What is being asked - Copy every one of the following records word for word.
Input material below:
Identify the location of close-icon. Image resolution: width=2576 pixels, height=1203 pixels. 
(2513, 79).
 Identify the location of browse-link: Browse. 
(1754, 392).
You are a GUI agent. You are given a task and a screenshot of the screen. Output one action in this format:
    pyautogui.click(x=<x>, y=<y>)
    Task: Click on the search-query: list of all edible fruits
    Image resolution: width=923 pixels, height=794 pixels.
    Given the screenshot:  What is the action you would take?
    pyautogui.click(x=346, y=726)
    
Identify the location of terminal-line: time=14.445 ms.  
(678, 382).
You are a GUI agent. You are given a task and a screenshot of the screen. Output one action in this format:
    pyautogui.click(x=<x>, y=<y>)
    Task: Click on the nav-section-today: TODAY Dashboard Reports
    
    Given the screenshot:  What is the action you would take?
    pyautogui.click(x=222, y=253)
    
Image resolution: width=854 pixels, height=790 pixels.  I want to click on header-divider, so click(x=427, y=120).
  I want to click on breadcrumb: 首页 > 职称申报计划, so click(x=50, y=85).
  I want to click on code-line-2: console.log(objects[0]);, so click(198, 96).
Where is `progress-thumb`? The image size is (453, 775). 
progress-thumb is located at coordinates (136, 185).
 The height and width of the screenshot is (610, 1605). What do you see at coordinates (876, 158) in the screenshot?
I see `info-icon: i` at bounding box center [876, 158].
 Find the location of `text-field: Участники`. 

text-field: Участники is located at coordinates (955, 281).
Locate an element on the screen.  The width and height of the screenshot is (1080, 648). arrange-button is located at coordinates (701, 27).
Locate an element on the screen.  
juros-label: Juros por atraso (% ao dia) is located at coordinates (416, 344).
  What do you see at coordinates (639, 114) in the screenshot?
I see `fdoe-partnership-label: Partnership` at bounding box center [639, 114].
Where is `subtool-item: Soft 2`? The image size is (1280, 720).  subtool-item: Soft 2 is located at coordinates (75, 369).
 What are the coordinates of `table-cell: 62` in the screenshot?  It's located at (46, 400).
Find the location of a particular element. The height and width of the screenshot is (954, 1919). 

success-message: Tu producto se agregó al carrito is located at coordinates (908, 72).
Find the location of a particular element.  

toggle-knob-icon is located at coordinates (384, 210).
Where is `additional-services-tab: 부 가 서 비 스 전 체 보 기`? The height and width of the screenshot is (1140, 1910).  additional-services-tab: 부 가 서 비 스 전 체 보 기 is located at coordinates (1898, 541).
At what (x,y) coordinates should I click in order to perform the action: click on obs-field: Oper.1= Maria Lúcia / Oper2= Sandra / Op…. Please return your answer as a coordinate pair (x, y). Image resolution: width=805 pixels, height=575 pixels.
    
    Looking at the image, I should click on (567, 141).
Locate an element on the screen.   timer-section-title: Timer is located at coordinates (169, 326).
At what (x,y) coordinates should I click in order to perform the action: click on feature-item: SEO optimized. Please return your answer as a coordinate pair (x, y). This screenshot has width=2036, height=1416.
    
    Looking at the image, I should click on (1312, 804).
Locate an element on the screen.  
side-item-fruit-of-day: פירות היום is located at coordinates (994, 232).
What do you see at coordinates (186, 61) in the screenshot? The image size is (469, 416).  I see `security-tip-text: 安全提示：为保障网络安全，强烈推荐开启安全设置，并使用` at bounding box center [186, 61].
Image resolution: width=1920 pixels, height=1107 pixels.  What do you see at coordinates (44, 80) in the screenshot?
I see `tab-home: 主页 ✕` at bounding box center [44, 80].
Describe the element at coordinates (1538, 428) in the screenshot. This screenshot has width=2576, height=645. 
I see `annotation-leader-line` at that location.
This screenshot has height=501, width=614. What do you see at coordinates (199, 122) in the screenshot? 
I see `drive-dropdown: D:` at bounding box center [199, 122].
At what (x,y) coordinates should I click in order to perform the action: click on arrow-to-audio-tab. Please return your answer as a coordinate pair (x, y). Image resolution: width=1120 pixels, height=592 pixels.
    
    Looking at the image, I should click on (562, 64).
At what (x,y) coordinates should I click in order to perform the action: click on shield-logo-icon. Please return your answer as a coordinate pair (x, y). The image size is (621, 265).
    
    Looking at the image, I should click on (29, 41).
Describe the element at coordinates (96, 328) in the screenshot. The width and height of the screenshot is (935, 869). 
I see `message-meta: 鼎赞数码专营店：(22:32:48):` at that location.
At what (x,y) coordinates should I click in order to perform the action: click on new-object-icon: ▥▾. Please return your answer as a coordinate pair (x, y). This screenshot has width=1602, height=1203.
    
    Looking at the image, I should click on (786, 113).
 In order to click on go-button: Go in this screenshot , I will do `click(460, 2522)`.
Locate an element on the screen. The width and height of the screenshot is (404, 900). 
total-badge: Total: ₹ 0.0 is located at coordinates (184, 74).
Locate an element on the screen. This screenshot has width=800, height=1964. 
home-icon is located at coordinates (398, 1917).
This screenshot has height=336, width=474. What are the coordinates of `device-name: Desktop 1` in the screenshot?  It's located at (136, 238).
End of Input material.
Expected answer -
Identify the location of close-icon. Image resolution: width=2576 pixels, height=1203 pixels. 
(2513, 79).
 Identify the location of browse-link: Browse. 
(1754, 392).
You are a GUI agent. You are given a task and a screenshot of the screen. Output one action in this format:
    pyautogui.click(x=<x>, y=<y>)
    Task: Click on the search-query: list of all edible fruits
    Image resolution: width=923 pixels, height=794 pixels.
    Given the screenshot:  What is the action you would take?
    pyautogui.click(x=346, y=726)
    
Identify the location of terminal-line: time=14.445 ms.  
(678, 382).
You are a GUI agent. You are given a task and a screenshot of the screen. Output one action in this format:
    pyautogui.click(x=<x>, y=<y>)
    Task: Click on the nav-section-today: TODAY Dashboard Reports
    
    Given the screenshot:  What is the action you would take?
    pyautogui.click(x=222, y=253)
    
Image resolution: width=854 pixels, height=790 pixels.  I want to click on header-divider, so click(x=427, y=120).
  I want to click on breadcrumb: 首页 > 职称申报计划, so click(x=50, y=85).
  I want to click on code-line-2: console.log(objects[0]);, so click(198, 96).
Where is `progress-thumb`? The image size is (453, 775). 
progress-thumb is located at coordinates (136, 185).
 The height and width of the screenshot is (610, 1605). What do you see at coordinates (876, 158) in the screenshot?
I see `info-icon: i` at bounding box center [876, 158].
 Find the location of `text-field: Участники`. 

text-field: Участники is located at coordinates (955, 281).
Locate an element on the screen.  The width and height of the screenshot is (1080, 648). arrange-button is located at coordinates (701, 27).
Locate an element on the screen.  
juros-label: Juros por atraso (% ao dia) is located at coordinates (416, 344).
  What do you see at coordinates (639, 114) in the screenshot?
I see `fdoe-partnership-label: Partnership` at bounding box center [639, 114].
Where is `subtool-item: Soft 2`? The image size is (1280, 720).  subtool-item: Soft 2 is located at coordinates (75, 369).
 What are the coordinates of `table-cell: 62` in the screenshot?  It's located at (46, 400).
Find the location of a particular element. The height and width of the screenshot is (954, 1919). 

success-message: Tu producto se agregó al carrito is located at coordinates (908, 72).
Find the location of a particular element.  

toggle-knob-icon is located at coordinates (384, 210).
Where is `additional-services-tab: 부 가 서 비 스 전 체 보 기`? The height and width of the screenshot is (1140, 1910).  additional-services-tab: 부 가 서 비 스 전 체 보 기 is located at coordinates (1898, 541).
At what (x,y) coordinates should I click in order to perform the action: click on obs-field: Oper.1= Maria Lúcia / Oper2= Sandra / Op…. Please return your answer as a coordinate pair (x, y). Image resolution: width=805 pixels, height=575 pixels.
    
    Looking at the image, I should click on (567, 141).
Locate an element on the screen.   timer-section-title: Timer is located at coordinates (169, 326).
At what (x,y) coordinates should I click in order to perform the action: click on feature-item: SEO optimized. Please return your answer as a coordinate pair (x, y). This screenshot has width=2036, height=1416.
    
    Looking at the image, I should click on (1312, 804).
Locate an element on the screen.  
side-item-fruit-of-day: פירות היום is located at coordinates (994, 232).
What do you see at coordinates (186, 61) in the screenshot? The image size is (469, 416).  I see `security-tip-text: 安全提示：为保障网络安全，强烈推荐开启安全设置，并使用` at bounding box center [186, 61].
Image resolution: width=1920 pixels, height=1107 pixels.  What do you see at coordinates (44, 80) in the screenshot?
I see `tab-home: 主页 ✕` at bounding box center [44, 80].
Describe the element at coordinates (1538, 428) in the screenshot. This screenshot has width=2576, height=645. 
I see `annotation-leader-line` at that location.
This screenshot has height=501, width=614. What do you see at coordinates (199, 122) in the screenshot? 
I see `drive-dropdown: D:` at bounding box center [199, 122].
At what (x,y) coordinates should I click in order to perform the action: click on arrow-to-audio-tab. Please return your answer as a coordinate pair (x, y). Image resolution: width=1120 pixels, height=592 pixels.
    
    Looking at the image, I should click on (562, 64).
At what (x,y) coordinates should I click in order to perform the action: click on shield-logo-icon. Please return your answer as a coordinate pair (x, y). The image size is (621, 265).
    
    Looking at the image, I should click on (29, 41).
Describe the element at coordinates (96, 328) in the screenshot. The width and height of the screenshot is (935, 869). 
I see `message-meta: 鼎赞数码专营店：(22:32:48):` at that location.
At what (x,y) coordinates should I click in order to perform the action: click on new-object-icon: ▥▾. Please return your answer as a coordinate pair (x, y). This screenshot has width=1602, height=1203.
    
    Looking at the image, I should click on (786, 113).
 In order to click on go-button: Go in this screenshot , I will do `click(460, 2522)`.
Locate an element on the screen. The width and height of the screenshot is (404, 900). 
total-badge: Total: ₹ 0.0 is located at coordinates (184, 74).
Locate an element on the screen. This screenshot has width=800, height=1964. 
home-icon is located at coordinates (398, 1917).
This screenshot has height=336, width=474. What are the coordinates of `device-name: Desktop 1` in the screenshot?  It's located at (136, 238).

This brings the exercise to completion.